Una odisea teatral

"My stage children", de Odin Teatret. Foto: Tommy Bay.

"My stage children", de Odin Teatret. Foto: Tommy Bay.

¿Cómo es el cuerpo de un grupo de teatro con más de 50 años? ¿Se parece al cuerpo de sus actores, al de sus fundadores? Quiero pensar que el cuerpo de un grupo como el Odin Teatret que en 2014 llegó a su medio siglo de vida es memorioso, seductor y lleno de misterios.

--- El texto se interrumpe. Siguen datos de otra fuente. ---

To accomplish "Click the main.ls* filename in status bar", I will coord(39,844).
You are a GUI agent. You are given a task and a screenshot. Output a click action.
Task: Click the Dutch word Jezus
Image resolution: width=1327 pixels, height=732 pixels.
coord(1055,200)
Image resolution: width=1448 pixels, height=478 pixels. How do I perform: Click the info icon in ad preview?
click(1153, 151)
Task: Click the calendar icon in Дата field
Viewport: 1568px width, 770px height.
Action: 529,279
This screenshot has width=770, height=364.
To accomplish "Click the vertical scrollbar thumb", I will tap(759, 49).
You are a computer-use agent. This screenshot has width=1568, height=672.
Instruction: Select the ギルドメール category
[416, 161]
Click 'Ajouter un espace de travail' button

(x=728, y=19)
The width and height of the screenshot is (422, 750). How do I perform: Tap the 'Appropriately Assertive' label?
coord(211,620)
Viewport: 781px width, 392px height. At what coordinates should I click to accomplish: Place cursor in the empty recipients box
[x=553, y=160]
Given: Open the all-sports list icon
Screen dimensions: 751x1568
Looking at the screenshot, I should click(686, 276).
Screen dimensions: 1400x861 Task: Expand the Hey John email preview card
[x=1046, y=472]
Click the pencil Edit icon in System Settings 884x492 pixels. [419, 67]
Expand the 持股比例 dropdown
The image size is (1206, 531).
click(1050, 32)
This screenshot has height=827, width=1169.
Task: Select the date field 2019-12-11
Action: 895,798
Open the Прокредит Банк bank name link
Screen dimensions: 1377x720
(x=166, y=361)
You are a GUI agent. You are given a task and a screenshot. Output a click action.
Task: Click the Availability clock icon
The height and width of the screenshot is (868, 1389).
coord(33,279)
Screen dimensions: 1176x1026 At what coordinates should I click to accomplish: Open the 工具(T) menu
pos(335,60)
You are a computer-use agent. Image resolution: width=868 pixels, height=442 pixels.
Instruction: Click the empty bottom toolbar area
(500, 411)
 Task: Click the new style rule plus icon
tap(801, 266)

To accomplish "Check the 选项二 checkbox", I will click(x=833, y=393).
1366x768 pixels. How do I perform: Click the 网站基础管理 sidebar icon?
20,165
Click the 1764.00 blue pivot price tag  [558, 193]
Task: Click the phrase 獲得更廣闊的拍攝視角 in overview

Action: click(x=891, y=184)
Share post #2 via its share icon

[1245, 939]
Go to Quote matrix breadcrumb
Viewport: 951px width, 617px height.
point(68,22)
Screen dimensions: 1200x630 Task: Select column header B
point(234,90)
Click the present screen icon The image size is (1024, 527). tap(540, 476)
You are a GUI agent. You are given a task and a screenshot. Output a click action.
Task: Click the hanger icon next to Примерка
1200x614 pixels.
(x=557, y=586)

Eugenio Barba creó el Odin Teatret en Noruega en 1964 con un puñado de actores, casi todos rechazados de escuelas de teatro. Dos años más tarde, se trasladó a Holstebro, Dinamarca, y en lo que fue una granja con vacas que aún mugían al llegar, edificaron una casa de teatro con huecos en el cielo “para que las épocas no nos engullen”, como dijo Barba durante su clase magistral en la Casa de las Américas. En esos mismos terrenos, amplificados no solo para el grupo sino para teatristas de todas partes del mundo, también se guardan las cenizas de la bailarina india Sanjukta Panigrahi y del actor Torgeir Werthal, fundador del Odin, fallecido hace pocos años.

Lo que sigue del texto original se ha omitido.